I had a great talk with an agency partner, Marco from Arsnova, at the WordPress.com booth at WordCamp Europe a few days ago. Halfway through the conversation, I realized the feature I reach for almost every day would erase one of the most tedious parts of an agency’s job: chasing down client edits one screenshot at a time.

Studio Code is an agentic WordPress expert that lives in your terminal, helping you build sites, plugins, and themes locally on your computer. It’s part of the WordPress Studio suite of tools. Just describe what you want in plain language, and it gets to work. Think of it as a senior WordPress developer helping you build, with deep knowledge of WordPress baked in.

Studio Code in a terminal window with the site Maya's Food Blog selected

One of my favorite features built into Studio Code is a powerful little slash command called /annotate

/annotate running in a terminal window with the skill loaded

I told so many people about this feature at the booth, over Slack, and in hallway conversations with colleagues because it helps me solve a problem that I always have with similar coding agents: the classic screenshot-arrow-request feedback loop.

Without /annotate:

  1. My coding agent creates something.
  2. I don’t like a few elements, so I take screenshots of the things I don’t like and manually annotate it with arrows. 
  3. I upload the screenshots back to the agent, explaining the changes I want.
  4. Repeat forever until the coding agent gets it right.

But with /annotate:

  1. Studio Code creates something. 
  2. I want to make some changes, so I type /annotate.
  3. It launches a browser window where I can click on specific elements to give feedback, lump the feedback together, and send it all back to Studio Code at the same time.
  4. Studio Code makes the specific changes I requested all in one go.
A WordPress Site open in a browser with an annotation box open on the H1

Remember Marco, the agency partner I mentioned at the beginning?
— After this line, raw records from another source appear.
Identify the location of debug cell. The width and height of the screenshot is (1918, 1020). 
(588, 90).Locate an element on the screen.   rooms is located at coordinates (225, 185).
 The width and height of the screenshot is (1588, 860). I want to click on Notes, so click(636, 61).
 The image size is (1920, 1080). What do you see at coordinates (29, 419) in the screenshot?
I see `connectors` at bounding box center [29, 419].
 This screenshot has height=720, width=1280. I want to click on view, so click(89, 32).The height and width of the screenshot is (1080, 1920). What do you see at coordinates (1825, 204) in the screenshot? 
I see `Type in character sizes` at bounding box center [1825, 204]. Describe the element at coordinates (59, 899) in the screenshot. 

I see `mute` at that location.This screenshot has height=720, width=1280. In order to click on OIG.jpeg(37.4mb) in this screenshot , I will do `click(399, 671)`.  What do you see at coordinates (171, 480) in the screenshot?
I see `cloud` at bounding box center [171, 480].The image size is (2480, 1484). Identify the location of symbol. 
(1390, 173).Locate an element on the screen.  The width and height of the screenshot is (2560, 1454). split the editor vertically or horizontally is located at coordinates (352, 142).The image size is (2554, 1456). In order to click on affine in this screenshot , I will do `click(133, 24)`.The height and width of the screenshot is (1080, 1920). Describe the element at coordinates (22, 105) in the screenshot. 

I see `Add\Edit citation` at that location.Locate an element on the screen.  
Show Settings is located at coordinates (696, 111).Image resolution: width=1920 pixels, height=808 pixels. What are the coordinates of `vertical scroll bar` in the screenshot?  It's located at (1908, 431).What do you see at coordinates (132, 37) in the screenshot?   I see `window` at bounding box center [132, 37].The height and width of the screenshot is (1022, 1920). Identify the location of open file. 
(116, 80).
As I was demonstrating this feature in Studio Code for Marco, a colleague (Davi!) mentioned that this would be a time-saver and an excellent user experience to run /annotate while on a call with clients. 

Picture this: you’re on a call with a client, sharing your screen, walking through the site you built them. They point out changes as you talk. You drop annotations, as many as you want, as specific as you want, and Studio Code makes every edit when you’re done.

No more endless feedback loops. One /annotate session, and all of their changes are live on your local site. Then you can push the updated version to your client’s live WordPress.com-hosted site in just a few clicks.

Studio Code is currently in beta, and you can try it by downloading Studio CLI (either from the desktop app or directly from your terminal) and running studio code. Then simply select or create a local site and run /annotate to try this feature out for yourself.

As a reminder, tokens are unlimited while Studio Code is in beta — build, iterate, and give us feedback on GitHub.